TÂCHES À RÉALISER:
• a. Réécrivez le passage du texte fourni allant de « Pour que la » à « sans frontières (MSF). », en remplaçant « belligérants » par « combattants ».
• b. Selon le texte fourni, quelle quantité d'eau potable le CICR a-t-il livrée à l'hôpital Kamal Edwan ?

TEXTE FOURNI:
___

Pour que la population civile ne soit pas davantage touchée, le CICR a :

● aidé à protéger les établissements de santé et entrepôts médicaux, en assurant la coordination avec toutes les parties pour qu’elles évitent de les attaquer ;
● immédiatement réagi auprès des belligérants au nom des hôpitaux d’Al Wafa et d’Al Aqsa notamment, quand ils ont été attaqués, ainsi que des ambulances opérant sur le terrain ;
● suivi et rapporté les faits commis par les parties au conflit ayant motivé son inquiétude pendant la conduite des hostilités ; et
● coordonné ses activités avec celles d’autres organisations telles que l’Organisation mondiale de la Santé (OMS) et Médecins sans frontières (MSF).

2) Approvisionnement en eau et assainissement

Le CICR a :

● pris des mesures, depuis le début du conflit, pour rétablir l’accès à l’eau et à l’assainissement de quelque 370 000 personnes ;
● aidé à évaluer et réparer des infrastructures d’approvisionnement en eau et électricité endommagées (sur demande, le CICR a aussi accompagné des techniciens d’autres organisations, pour assurer leur sécurité) ;
● cherché à rétablir l'approvisionnement en eau potable en fournissant du carburant pour les opérations de pompage d'eau de la ville de Gaza et les usines de dessalement de Gaza ;
● élaboré des plans pour réparer ou remplacer les systèmes de générateurs de secours des hôpitaux dont la capacité de production électrique est insuffisante ;
● évalué et aidé à réparer l'infrastructure électrique pour rétablir l'approvisionnement en électricité à (à ce jour) 60 pour cent des niveaux d'avant-guerre ;
● collaboré étroitement avec la compagnie des eaux locale pour vérifier l’état de l’approvisionnement en eau, des installations de distribution de l’eau et des systèmes d’évacuation des eaux usées ;
● mis en place des points d'eau approvisionnant en eau potable dans les endroits où les communautés déplacées ont regagné leurs maisons endommagées ;
● effectué des réparations d’urgence à Beit Hanoun et Rafah notamment, pour rétablir le courant électrique ; et
● fourni 1 500 litres d’eau potable à l’hôpital Kamal Edwan pour l’approvisionnement de l’hôpital Beit Hanoun.

___

DONNÉES SOURCES:

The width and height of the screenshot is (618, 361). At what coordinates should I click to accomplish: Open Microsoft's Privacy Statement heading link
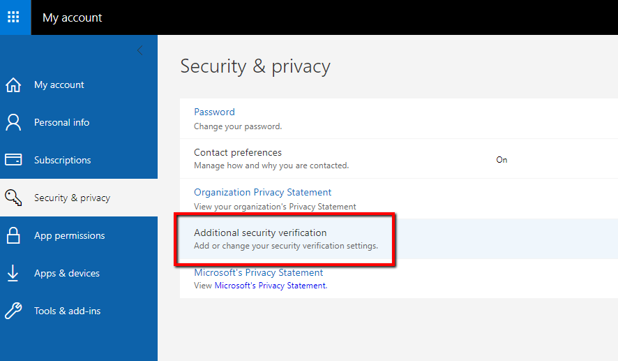258,272
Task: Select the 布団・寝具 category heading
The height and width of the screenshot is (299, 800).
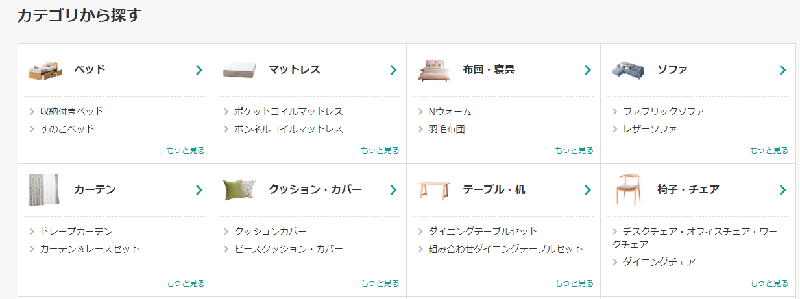Action: point(489,69)
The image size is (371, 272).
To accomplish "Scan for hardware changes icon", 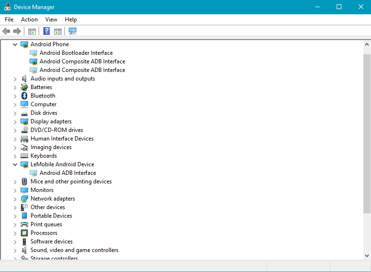I will tap(73, 31).
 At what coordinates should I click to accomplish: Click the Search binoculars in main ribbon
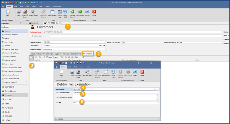click(x=87, y=13)
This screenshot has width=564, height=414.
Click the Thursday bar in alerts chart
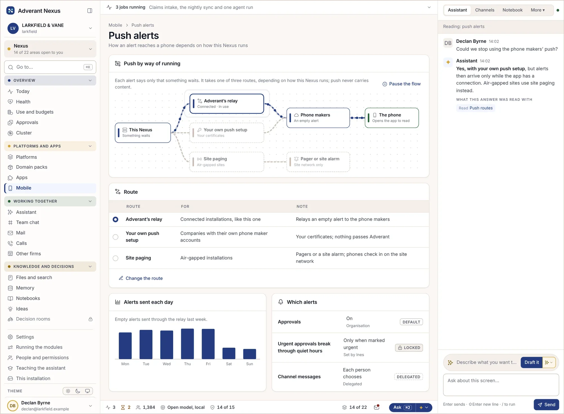click(x=187, y=344)
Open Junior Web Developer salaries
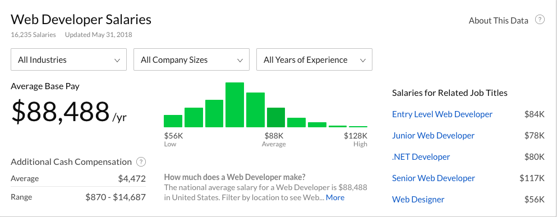 coord(434,136)
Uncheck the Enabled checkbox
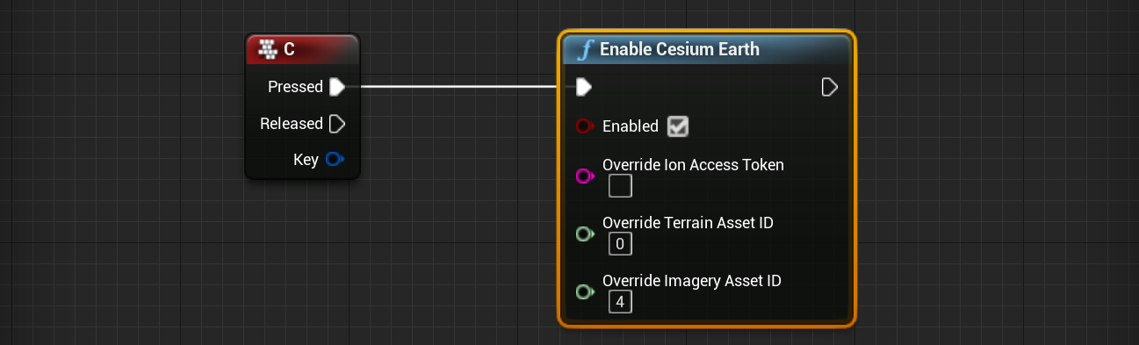The image size is (1139, 345). pos(677,126)
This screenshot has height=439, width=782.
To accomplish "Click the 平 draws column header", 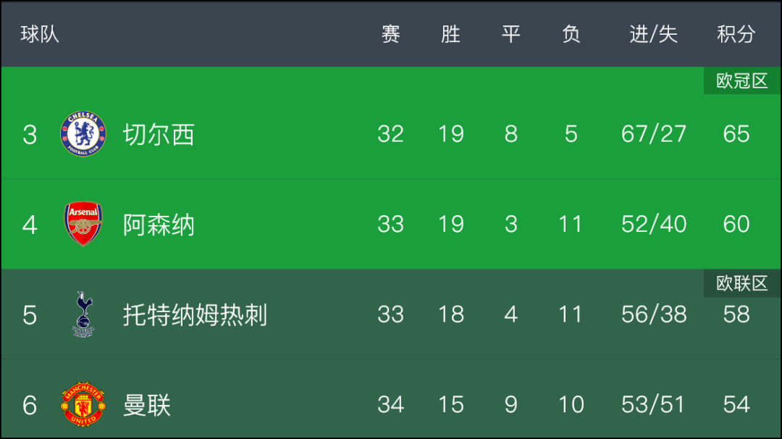I will [511, 35].
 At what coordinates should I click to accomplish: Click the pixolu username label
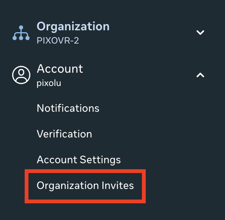coord(49,83)
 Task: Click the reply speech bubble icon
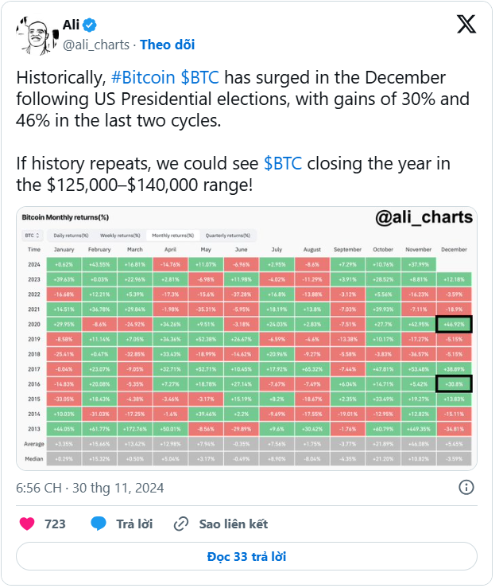pyautogui.click(x=99, y=524)
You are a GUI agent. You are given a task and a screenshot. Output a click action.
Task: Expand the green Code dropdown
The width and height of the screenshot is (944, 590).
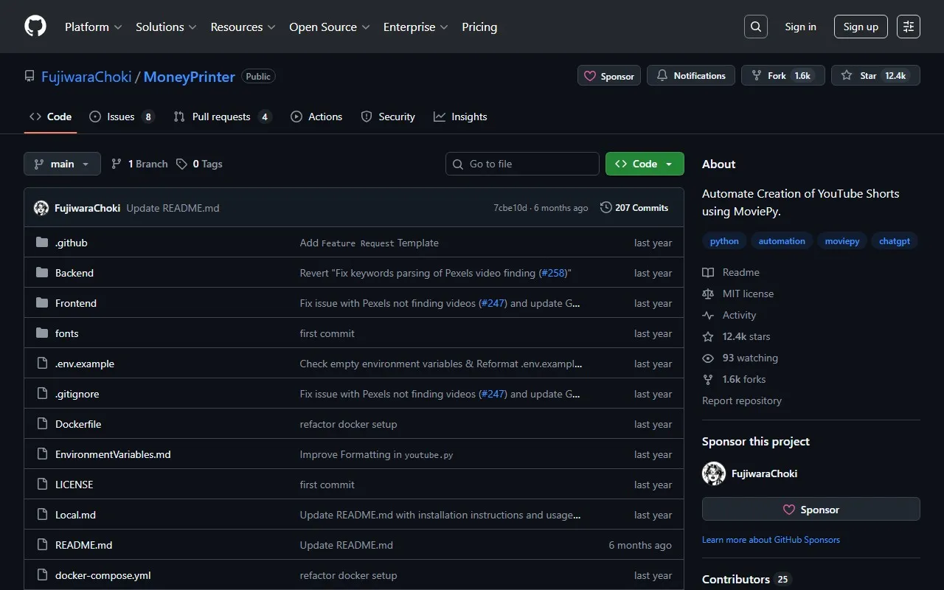tap(645, 164)
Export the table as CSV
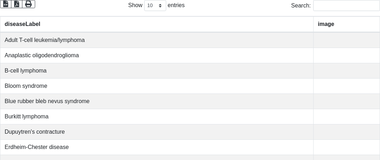The height and width of the screenshot is (160, 380). click(6, 4)
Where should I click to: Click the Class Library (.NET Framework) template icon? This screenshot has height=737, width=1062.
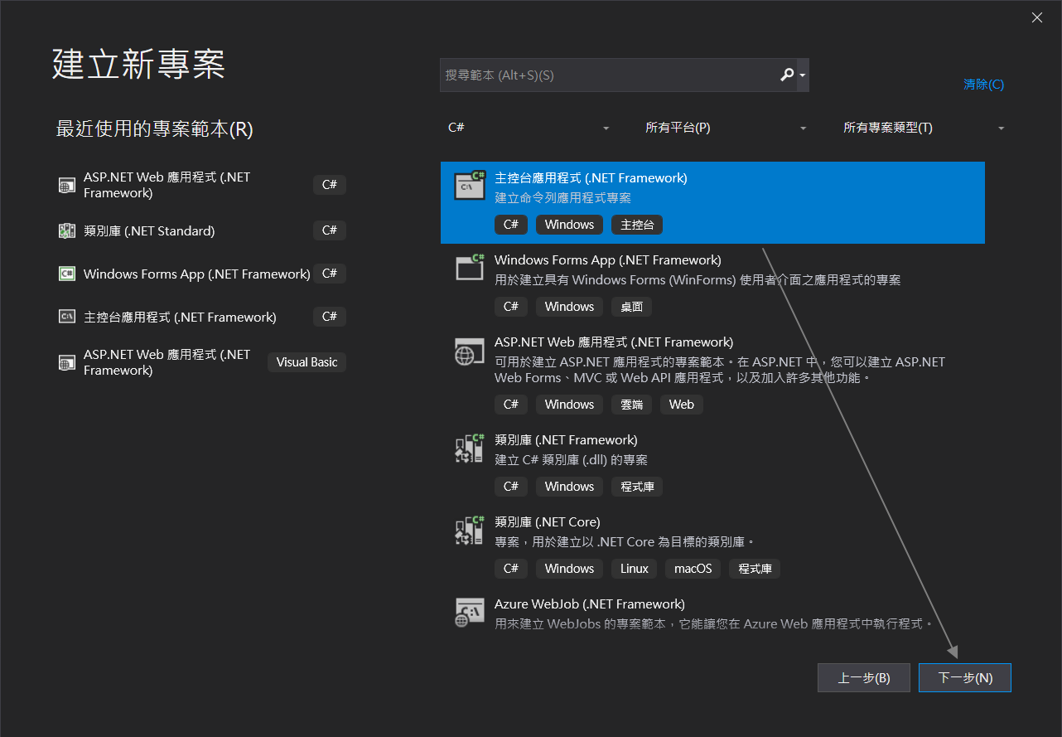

___

RÉPONSES PAR TÂCHE:
• a.
Pour que la population civile ne soit pas davantage touchée, le CICR a :

● aidé à protéger les établissements de santé et entrepôts médicaux, en assurant la coordination avec toutes les parties pour qu’elles évitent de les attaquer ;
● immédiatement réagi auprès des combattants au nom des hôpitaux d’Al Wafa et d’Al Aqsa notamment, quand ils ont été attaqués, ainsi que des ambulances opérant sur le terrain ;
● suivi et rapporté les faits commis par les parties au conflit ayant motivé son inquiétude pendant la conduite des hostilités ; et
● coordonné ses activités avec celles d’autres organisations telles que l’Organisation mondiale de la Santé (OMS) et Médecins sans frontières (MSF).

• b. 1 500 litres d'eau potable, pour l'approvisionnement de l'hôpital Beit Hanoun.